Give a count of the lines below that have the string "icon" in them, with no other words.

+===+

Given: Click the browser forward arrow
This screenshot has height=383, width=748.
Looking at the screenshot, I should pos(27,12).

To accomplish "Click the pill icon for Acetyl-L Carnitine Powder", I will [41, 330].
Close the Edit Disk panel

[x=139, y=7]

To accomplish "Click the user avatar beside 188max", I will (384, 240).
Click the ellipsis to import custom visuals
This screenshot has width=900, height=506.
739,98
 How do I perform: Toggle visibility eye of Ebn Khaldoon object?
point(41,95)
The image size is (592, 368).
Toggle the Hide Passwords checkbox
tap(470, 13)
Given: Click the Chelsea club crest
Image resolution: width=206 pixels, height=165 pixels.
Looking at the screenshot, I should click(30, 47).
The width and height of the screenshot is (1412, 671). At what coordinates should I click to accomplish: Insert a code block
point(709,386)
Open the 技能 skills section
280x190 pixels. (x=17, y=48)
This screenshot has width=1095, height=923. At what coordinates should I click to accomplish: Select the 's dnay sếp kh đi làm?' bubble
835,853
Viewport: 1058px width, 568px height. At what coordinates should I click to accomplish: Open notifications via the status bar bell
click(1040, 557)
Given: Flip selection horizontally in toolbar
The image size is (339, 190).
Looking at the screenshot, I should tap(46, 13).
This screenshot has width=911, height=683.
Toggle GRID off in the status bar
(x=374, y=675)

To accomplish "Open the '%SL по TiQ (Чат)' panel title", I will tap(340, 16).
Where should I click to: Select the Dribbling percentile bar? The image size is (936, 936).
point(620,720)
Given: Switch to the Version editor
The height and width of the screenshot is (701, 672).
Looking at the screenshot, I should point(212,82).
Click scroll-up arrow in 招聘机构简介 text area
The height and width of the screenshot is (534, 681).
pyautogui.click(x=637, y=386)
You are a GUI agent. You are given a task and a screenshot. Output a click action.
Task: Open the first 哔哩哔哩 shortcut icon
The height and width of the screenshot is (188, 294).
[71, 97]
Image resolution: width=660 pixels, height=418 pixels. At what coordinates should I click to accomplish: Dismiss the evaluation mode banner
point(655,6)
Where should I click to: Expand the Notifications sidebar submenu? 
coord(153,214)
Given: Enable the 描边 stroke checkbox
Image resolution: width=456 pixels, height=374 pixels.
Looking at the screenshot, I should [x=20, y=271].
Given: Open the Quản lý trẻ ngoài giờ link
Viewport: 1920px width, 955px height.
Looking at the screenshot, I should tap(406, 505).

+===+

§ **RESPONSE AREA**
2